Everyone knows that striking visuals are vital to building a brand, but when it comes to communicating a message, the words you choose to use can have an equal impact on your image. John Simmons is an independent writer and consultant specialising in just that – using the right words to boost your brand.
He's also a speaker at our Impact Conference, where he'll be considering the role of verbal brand communications in the FMCG sector. We caught up with him to hear his thoughts, and get a sneak peek of he'll be discussing when he takes to the stage on 6 March.
Tell us a little bit about what you do and why you do it...
When I was at Interbrand, back in the 1990s, I started asking, "How do brands communicate if they don't use words?" The answer of course is that every brand uses words, but our understanding of brands is primarily about visual aspects such as the logo, colours, typefaces, photography. All vital - but what about the words? So I set up the Verbal Identity team at Interbrand. The title was chosen to show that the team sits alongside Visual Identity as a natural and interlocked partner.
I worked with clients of all sizes and from different sectors, including UK retailer M&S and industrial multinational Air Products. I've set out my thinking in many books – initially We, Me, Them & It, more recently 26 Ways of Looking at a Blackberry and Room 121 – and I train people in the brand and business world to write more effectively, primarily through a programme called Dark Angels.
I do this because I love it, and I think it's important because a brand's language still receives less attention than its imagery. My real passion is words. I'm happiest when I'm writing, and I enjoy helping others to experience that joy.
From your experience working at Interbrand, what role do you think words and communication play in branding?

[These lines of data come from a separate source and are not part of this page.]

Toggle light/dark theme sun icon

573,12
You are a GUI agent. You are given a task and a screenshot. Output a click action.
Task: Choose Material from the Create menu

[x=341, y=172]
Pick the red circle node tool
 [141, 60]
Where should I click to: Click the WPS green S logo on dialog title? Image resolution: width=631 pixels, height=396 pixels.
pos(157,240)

We all use words, and obviously brands do too. We could all use words more effectively – for me that also means creatively. I don't think Plain English takes us very far in branding terms; it simply makes your communications a little clearer (which is good), but not that different from everybody else. I want brands to use language well, and to stand out for their use of language.

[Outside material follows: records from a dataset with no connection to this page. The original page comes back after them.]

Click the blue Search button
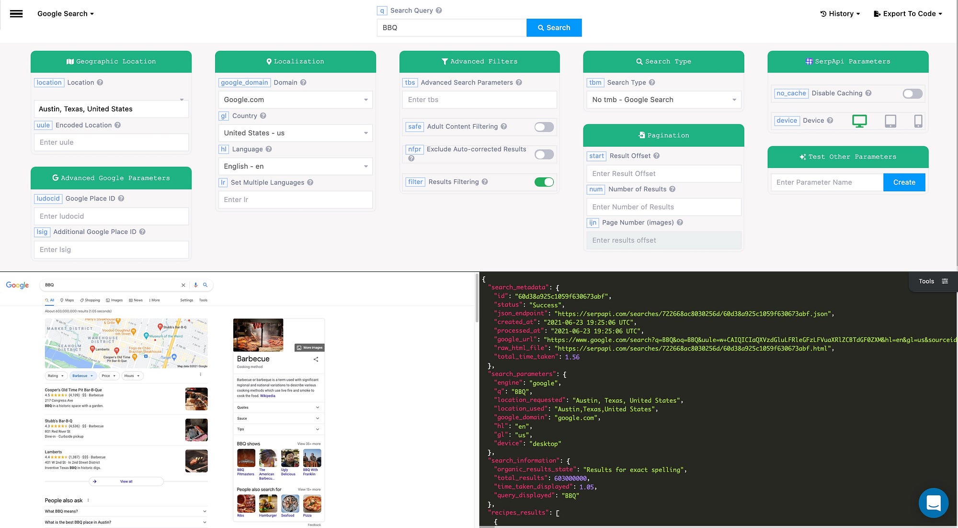 tap(554, 28)
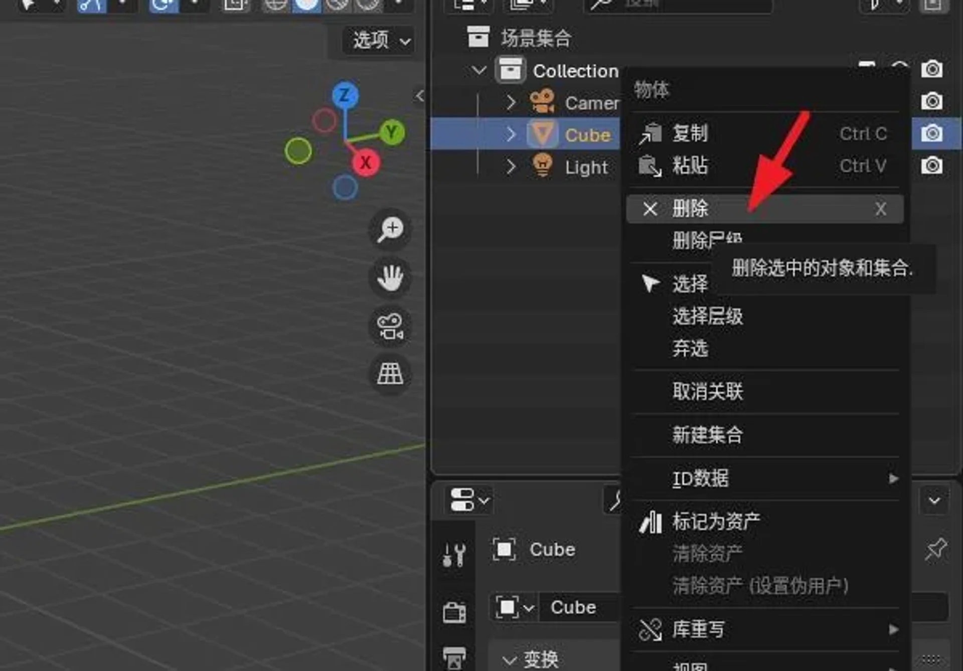Click the red X axis navigation ball

pos(366,162)
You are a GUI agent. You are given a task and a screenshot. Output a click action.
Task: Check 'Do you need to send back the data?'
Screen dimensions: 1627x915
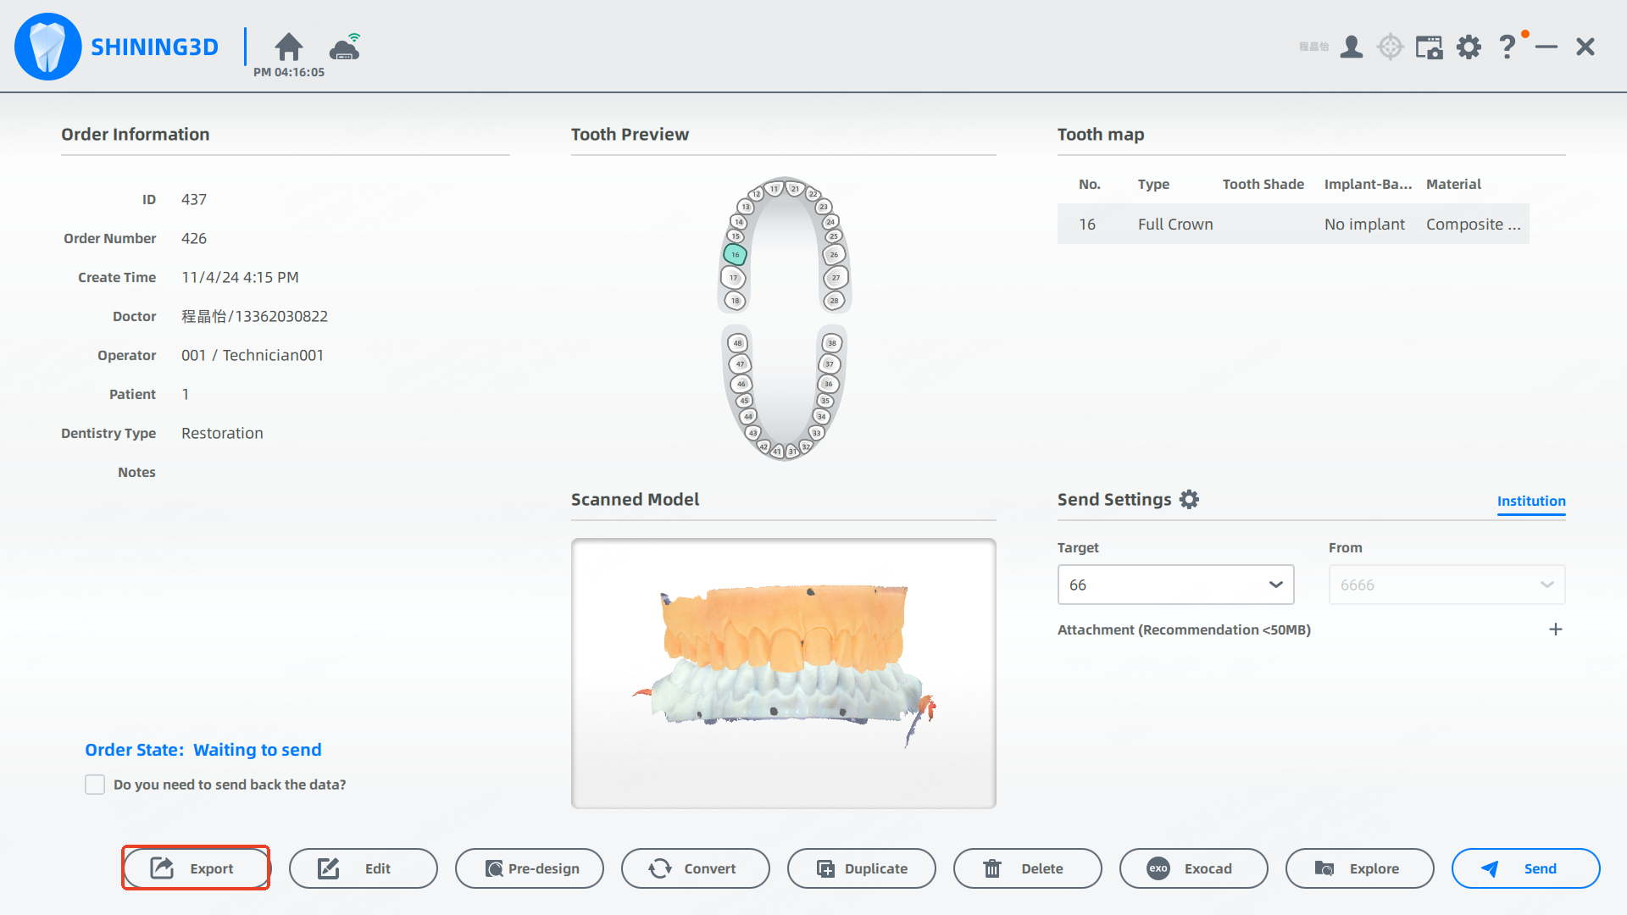pos(95,785)
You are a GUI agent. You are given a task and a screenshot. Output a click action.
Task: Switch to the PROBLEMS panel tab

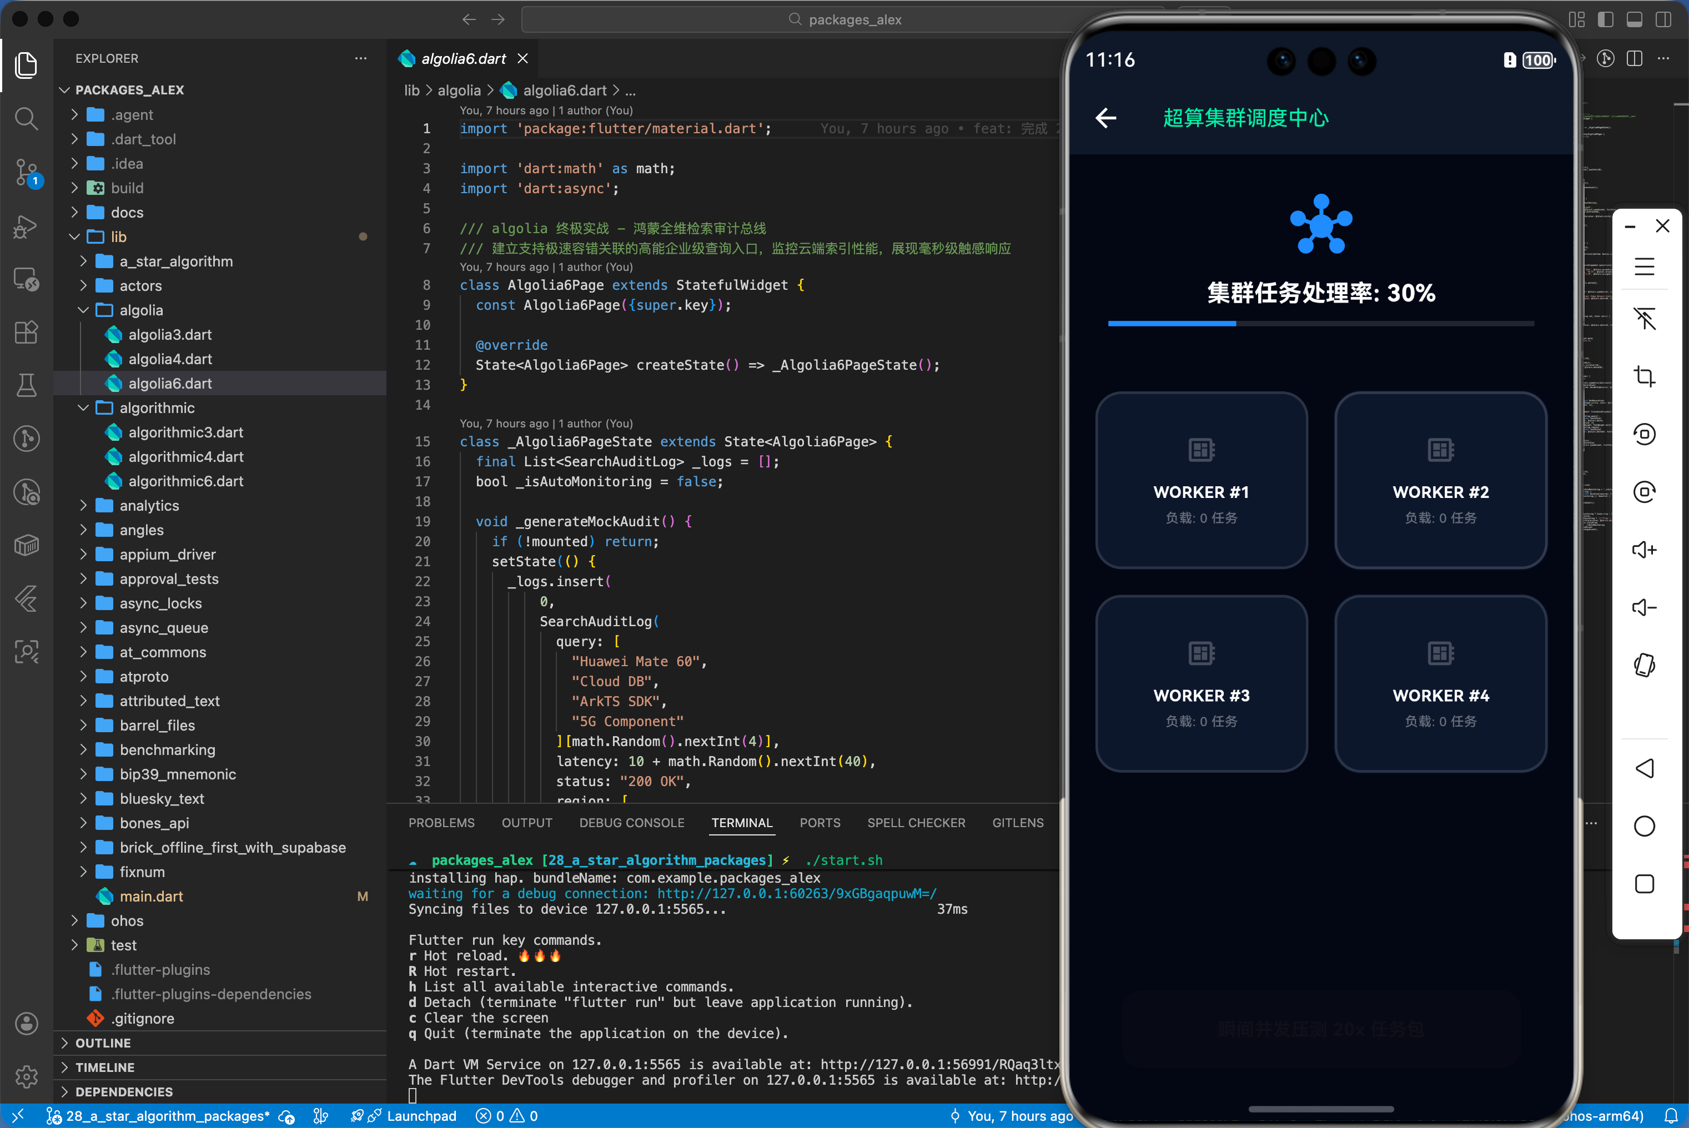(x=441, y=822)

In setting up the Verbal Identity team, we put together a small group of creative writers I'd formed at Newell and Sorrell with Interbrand's naming team when we merged in 1998. Our challenge was to be more than copywriters, we needed to forge a link between playful language and the frankly deadly-dull words used by management and brand consultancy.
Which brands do you think are using their tone of voice in an inspiring way to boost their business?
Innocent remains the obvious example – I think they still do it well. I still like Lush for its words. Every brand of the last decade has been influenced by Innocent – lastminute.com, Leon, and so on. But Innocent was influenced by Ben & Jerry's, who still make me smile while selling lots of ice cream.